Quote the rows word for word, from the first one through the line containing "Looking at the screenshot, I should [x=84, y=251].", with both ends included.

Start SOURCE MATERIAL

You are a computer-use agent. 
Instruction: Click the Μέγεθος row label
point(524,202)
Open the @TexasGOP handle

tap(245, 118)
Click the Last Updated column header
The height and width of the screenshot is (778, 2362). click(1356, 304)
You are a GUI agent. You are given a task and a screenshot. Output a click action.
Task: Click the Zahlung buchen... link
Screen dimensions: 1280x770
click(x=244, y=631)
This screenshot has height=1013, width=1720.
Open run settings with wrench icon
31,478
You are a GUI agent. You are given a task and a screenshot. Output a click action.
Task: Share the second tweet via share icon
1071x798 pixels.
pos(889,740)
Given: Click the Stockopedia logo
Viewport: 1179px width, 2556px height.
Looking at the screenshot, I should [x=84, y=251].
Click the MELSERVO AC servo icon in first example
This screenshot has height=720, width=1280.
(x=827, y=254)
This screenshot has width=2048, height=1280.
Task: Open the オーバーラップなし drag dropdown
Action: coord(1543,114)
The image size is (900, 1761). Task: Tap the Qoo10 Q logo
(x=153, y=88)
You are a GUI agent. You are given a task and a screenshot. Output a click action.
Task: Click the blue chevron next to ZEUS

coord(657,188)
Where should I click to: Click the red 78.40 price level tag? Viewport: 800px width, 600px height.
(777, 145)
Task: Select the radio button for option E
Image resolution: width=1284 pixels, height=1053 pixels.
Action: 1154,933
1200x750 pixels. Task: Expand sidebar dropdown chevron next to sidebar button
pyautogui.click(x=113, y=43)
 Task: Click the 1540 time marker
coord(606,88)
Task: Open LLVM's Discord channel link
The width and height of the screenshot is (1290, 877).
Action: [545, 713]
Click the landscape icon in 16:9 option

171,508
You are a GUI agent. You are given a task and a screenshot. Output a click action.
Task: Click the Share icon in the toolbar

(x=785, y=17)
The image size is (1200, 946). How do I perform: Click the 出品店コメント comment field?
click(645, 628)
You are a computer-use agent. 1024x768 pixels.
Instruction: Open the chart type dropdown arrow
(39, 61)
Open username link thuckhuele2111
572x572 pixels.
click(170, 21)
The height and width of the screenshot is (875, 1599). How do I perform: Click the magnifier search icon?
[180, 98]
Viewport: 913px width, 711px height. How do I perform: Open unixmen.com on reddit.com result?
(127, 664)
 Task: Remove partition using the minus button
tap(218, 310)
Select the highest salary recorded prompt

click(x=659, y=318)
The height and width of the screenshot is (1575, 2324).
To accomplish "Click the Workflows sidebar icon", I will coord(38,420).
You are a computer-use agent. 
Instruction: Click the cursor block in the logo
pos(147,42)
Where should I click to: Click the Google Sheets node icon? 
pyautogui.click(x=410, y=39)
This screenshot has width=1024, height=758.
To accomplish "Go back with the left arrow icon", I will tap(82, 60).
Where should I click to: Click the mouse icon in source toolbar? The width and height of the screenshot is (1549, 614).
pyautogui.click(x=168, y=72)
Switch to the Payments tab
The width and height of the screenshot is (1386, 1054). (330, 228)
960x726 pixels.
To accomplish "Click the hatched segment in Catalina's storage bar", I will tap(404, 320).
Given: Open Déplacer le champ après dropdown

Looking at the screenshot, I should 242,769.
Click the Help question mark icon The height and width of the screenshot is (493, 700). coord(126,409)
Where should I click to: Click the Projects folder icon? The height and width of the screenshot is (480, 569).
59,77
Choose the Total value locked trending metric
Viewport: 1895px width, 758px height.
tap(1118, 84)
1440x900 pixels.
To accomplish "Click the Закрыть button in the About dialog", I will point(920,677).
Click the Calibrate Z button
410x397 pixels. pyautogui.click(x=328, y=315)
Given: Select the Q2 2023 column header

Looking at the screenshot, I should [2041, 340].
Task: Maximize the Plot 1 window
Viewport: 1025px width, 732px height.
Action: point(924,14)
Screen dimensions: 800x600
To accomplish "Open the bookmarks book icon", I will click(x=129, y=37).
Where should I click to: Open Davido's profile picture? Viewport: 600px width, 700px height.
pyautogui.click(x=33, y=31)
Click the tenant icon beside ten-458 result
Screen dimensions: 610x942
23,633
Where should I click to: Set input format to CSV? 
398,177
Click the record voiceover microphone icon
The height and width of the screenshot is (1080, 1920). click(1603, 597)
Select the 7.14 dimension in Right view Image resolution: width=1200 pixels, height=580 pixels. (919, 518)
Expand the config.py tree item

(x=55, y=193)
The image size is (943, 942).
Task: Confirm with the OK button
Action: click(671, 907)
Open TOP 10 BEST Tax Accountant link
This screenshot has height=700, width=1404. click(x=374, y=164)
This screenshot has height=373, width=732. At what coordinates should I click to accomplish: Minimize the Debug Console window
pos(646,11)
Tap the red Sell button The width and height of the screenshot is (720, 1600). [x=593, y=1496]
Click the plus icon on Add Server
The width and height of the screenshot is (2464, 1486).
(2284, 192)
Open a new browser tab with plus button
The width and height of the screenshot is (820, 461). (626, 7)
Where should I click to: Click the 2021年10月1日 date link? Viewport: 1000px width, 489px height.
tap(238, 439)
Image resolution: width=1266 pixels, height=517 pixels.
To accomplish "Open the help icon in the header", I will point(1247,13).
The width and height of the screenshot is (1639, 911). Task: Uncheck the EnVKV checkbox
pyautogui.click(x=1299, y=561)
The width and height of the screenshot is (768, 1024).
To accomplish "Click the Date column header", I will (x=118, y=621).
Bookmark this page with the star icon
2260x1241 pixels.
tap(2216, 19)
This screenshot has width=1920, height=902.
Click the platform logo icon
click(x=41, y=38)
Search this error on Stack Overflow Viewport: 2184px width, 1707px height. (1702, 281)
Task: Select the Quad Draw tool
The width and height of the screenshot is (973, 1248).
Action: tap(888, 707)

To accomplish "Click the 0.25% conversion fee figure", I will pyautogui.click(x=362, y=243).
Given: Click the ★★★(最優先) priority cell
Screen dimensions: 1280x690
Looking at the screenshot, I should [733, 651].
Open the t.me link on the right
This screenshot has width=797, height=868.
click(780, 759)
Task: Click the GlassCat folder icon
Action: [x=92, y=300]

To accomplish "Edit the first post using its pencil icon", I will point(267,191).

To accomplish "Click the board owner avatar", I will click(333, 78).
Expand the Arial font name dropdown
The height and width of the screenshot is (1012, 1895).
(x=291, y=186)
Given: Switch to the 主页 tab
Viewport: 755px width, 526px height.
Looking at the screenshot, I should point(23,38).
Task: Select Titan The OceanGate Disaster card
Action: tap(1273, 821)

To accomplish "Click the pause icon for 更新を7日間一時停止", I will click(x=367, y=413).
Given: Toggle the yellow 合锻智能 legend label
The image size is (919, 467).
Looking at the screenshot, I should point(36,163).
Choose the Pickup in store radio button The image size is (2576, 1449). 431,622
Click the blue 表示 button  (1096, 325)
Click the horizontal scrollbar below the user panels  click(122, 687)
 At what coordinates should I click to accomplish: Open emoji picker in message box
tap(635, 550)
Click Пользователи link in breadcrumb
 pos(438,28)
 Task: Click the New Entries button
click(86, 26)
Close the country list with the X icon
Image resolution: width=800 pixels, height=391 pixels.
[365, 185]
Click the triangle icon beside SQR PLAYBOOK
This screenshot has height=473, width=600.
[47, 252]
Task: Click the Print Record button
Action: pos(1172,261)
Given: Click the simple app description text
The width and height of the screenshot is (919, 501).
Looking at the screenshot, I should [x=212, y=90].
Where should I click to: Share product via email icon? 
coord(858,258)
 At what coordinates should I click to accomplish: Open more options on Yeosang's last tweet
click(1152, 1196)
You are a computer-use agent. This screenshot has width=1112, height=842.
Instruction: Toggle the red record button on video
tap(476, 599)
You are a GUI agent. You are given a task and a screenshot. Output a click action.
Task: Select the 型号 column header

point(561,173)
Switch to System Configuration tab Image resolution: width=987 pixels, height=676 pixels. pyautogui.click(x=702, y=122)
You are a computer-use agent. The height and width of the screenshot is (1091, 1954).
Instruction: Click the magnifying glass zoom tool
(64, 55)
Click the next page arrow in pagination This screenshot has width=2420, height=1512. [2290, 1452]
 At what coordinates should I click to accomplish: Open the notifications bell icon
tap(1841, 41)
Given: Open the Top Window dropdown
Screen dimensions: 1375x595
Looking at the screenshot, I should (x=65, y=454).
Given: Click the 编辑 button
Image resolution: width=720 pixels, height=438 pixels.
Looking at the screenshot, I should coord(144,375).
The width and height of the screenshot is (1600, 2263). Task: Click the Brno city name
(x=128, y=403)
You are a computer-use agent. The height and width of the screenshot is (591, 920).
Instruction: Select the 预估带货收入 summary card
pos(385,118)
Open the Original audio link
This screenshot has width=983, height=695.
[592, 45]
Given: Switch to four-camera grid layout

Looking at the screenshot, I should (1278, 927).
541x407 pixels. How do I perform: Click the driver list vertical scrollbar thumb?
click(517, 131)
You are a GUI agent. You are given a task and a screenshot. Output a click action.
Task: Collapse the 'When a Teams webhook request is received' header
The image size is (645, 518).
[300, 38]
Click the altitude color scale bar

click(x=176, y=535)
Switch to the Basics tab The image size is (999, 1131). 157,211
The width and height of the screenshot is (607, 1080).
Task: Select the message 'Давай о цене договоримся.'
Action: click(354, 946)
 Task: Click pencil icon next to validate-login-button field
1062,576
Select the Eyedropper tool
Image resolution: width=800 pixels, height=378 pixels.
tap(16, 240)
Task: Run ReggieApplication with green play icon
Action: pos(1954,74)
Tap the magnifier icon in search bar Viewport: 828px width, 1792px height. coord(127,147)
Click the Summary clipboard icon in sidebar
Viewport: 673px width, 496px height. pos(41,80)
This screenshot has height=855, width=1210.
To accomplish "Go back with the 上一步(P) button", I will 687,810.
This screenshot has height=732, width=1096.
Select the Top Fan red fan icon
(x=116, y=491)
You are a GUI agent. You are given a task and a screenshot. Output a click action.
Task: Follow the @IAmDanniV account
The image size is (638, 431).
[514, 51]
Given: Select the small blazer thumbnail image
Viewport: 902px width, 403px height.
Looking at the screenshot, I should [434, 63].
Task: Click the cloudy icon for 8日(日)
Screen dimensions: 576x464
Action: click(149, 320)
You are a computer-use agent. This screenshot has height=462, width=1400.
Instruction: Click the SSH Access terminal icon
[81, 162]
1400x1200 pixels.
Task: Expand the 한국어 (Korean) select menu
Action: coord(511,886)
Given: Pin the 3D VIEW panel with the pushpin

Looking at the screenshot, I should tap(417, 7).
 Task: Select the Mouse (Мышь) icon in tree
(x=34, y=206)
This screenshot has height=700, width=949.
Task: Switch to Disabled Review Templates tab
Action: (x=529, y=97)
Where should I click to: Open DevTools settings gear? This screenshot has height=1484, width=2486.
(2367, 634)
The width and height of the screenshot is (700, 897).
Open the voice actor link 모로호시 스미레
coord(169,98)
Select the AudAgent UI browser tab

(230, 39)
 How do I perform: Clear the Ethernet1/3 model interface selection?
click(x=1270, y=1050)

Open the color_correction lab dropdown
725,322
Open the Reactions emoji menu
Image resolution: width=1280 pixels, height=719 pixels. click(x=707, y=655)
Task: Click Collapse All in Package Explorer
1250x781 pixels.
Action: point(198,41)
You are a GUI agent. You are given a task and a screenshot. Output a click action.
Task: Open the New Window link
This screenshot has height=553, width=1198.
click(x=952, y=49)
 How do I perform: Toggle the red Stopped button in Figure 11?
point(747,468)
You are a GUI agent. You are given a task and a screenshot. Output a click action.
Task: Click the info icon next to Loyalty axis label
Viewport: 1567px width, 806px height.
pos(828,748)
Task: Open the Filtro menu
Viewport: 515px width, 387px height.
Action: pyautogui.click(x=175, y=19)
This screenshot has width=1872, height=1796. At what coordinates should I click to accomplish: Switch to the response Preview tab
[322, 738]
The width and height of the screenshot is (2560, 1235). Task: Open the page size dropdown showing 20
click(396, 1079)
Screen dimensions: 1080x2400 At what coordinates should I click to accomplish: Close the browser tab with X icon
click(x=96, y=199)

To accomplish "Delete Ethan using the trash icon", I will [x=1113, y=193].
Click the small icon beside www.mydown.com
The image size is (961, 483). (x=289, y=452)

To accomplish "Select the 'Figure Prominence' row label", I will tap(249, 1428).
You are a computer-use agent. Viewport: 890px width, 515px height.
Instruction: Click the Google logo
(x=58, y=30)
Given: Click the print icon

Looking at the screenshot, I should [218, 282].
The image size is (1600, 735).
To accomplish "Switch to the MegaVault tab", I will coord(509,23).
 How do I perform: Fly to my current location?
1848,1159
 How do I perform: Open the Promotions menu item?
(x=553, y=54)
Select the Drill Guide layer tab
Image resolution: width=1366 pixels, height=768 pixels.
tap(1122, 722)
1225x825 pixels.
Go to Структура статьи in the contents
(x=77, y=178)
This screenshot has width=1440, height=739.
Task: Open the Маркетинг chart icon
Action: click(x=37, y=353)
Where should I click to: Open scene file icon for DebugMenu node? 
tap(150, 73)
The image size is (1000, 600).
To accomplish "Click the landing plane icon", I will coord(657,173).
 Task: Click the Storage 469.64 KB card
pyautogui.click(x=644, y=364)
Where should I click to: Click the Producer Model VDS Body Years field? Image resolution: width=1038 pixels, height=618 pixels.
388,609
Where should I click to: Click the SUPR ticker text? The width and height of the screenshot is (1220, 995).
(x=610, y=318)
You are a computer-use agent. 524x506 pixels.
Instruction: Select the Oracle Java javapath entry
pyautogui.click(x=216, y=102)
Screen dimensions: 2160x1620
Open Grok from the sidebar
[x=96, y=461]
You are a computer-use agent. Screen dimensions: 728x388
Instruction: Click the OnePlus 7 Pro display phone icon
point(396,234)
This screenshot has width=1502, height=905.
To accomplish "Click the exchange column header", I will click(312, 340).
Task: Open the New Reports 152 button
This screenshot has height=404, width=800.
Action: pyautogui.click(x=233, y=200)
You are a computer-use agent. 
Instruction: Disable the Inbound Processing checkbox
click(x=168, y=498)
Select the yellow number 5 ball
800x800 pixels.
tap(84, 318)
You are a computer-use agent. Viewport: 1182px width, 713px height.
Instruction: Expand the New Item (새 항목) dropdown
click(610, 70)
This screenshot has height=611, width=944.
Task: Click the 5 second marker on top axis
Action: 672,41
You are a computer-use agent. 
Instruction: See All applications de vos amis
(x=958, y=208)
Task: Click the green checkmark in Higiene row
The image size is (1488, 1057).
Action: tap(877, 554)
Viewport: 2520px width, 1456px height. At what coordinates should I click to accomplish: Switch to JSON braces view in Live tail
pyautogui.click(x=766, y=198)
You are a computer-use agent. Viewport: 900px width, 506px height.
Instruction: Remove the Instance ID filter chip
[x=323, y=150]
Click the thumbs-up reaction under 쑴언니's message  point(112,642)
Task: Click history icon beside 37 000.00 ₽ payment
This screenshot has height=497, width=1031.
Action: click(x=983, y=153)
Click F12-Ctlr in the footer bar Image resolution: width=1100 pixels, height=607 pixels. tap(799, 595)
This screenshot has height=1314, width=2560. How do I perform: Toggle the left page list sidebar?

End SOURCE MATERIAL

§ ANSWER TO THIS PROBLEM
You are a computer-use agent. 
Instruction: Click the Μέγεθος row label
point(524,202)
Open the @TexasGOP handle

tap(245, 118)
Click the Last Updated column header
The height and width of the screenshot is (778, 2362). click(1356, 304)
You are a GUI agent. You are given a task and a screenshot. Output a click action.
Task: Click the Zahlung buchen... link
Screen dimensions: 1280x770
click(x=244, y=631)
This screenshot has height=1013, width=1720.
Open run settings with wrench icon
31,478
You are a GUI agent. You are given a task and a screenshot. Output a click action.
Task: Share the second tweet via share icon
1071x798 pixels.
pos(889,740)
Given: Click the Stockopedia logo
Viewport: 1179px width, 2556px height.
Looking at the screenshot, I should [x=84, y=251].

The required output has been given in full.